Lucy
Je sanglotais, ma vue se brouillait. Tout autour de moi bougeait. J'étais attachée par les bras. Lévy, elle, était ficelée à une chaise, ce qui l'a forçait à me regarder. Ce Sting, était là, en train de me toucher un peu partout. J'essayais en vain de me dégager.
-Pourquoi me fais tu cela ?!
-Tu as quelque chose que je veux !
-Et quoi ?!
-Quelque chose... Il commence à me touché le ventre
-Ne me touche pas !
J'essayais de le frapper, mais rien à faire je n'y arrivais pas. Il faufila sa main sous mon T-shirt, et bientôt sous mon soutien-gorge. Je hurle, et lui crache dessus. Il recule de quelques pas, et resserre les cordes. Il partit en direction de Lévy et la déplaça pour qu'elle soit bien face à moi.

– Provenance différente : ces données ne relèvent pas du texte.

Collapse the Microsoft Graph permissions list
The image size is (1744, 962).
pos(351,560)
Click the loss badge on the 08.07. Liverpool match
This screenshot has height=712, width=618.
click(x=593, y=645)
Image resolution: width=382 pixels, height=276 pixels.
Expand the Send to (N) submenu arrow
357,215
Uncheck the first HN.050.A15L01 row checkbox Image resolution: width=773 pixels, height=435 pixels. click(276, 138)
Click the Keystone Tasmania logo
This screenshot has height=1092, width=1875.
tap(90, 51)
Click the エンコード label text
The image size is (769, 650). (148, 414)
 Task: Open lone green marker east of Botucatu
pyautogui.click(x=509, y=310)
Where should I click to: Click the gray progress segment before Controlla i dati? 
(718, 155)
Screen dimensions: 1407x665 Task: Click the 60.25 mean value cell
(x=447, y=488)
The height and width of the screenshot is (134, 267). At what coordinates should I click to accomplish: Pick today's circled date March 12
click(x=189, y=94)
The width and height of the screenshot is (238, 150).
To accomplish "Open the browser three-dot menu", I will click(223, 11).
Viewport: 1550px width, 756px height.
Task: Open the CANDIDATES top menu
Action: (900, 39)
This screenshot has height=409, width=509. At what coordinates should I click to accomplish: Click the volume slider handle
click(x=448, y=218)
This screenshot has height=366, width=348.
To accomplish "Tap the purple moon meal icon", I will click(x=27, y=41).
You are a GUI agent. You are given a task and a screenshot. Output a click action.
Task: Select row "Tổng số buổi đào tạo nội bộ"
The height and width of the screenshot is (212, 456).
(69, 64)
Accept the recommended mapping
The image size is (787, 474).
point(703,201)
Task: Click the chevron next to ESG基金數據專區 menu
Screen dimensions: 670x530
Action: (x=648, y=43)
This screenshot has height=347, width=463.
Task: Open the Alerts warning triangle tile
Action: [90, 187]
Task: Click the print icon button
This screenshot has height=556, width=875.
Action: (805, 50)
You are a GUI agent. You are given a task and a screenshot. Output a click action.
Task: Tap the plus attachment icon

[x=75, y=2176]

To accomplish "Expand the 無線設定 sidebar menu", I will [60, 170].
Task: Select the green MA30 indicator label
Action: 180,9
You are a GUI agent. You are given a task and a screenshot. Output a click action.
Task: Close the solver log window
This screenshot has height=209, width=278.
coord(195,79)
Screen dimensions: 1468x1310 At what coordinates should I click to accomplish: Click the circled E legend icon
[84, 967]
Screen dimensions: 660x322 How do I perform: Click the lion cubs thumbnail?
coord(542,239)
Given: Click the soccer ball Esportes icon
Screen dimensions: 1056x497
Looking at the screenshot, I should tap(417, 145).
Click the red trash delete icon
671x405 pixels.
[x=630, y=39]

-Regarde bien, ma puce. Regarde ton amie. J'espère que cela te donnera une leç prît un morceaux de tissus par terre et me 'enfila autour de la bouche.
Il ramassa un fouet à mes pieds. Il le leva et le rabaissa d'un coup sec. Je voulais hurler mais le bandeau m'en empêcha. La corde s'enfonça dans ma peau blanche. La chair y restait collée, le sang giclait. Il m'épluchait la peau. Mon souffle devint saccadé. Mon pouls s'accélère. La vie m'abandonne. Des sanglots retentirent, je ne pouvais m'en empêcher.
-Je pourrais te tuer Lucy, n'en doute pas, et c'est d'ailleurs ce que je vais faire mais je préfère faire durer le plaisir au maximum...
Lévy hurlait, du moins essayait. Elle était en pleure. Elle voulait ne rien voire, quitter cet endroit.
Je reprit mon calme, et pointa du menton le couteau qu'elle avait aux pieds. Elle le vit et d'un coup de pieds l'envoie en l'air , et le rattrape avec ses mains de derrières. Elle se défit de la corde. Sting était trop occupé à changé son matériel de torture pour la voire.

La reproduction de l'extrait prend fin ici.